When I was a little girl, I once asked my godmother why they were singing about the moon with his leather shorts. Maybe you know the children's song yourself.
Well, she said, you need to look at the moon very carefully. Don't you see the shorts? No, I didn't. Well, I had to look more carefully!
So, I learned to see the moon with his leather shorts even when this felt wrong. But everyone seemed to see the pants and I didn't. What was wrong with my eyes?
This little 'innocent' incident which I still remember, disabled my self trust. I had not the strength to tell my godmother, my uncle and all the family around me that they were just kidding me.
When I finally heard, years and years later, that we are all Perfected Spiritual Intelligences, that our Soul is Source-Created, it gave me a strong feeling of recognition. I only could feel gratitude for having a Soul that knows what is right, a Soul that helps me to find my own inner path to grow and to live my Journey of my Life. I started to develop my True Identity like the Source is guiding me to be.

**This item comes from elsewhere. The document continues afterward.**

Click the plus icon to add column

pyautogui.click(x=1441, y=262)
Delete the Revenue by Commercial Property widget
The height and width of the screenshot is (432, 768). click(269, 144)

Honoring being a Spiritual Intelligence feels so right. It gives meaning to every moment of my life and every life on earth. It helps me to discover my real self and build a life, true to what and who I am.
Let's talk to children about what they really feel and are aware of. Let's not waste their times by forcing them to be the creatures we want them to be. They have a Perfected Soul themselves, we only have to help them to discover it and honor it.
Life would be Heaven! And that is what we all want, isn't it?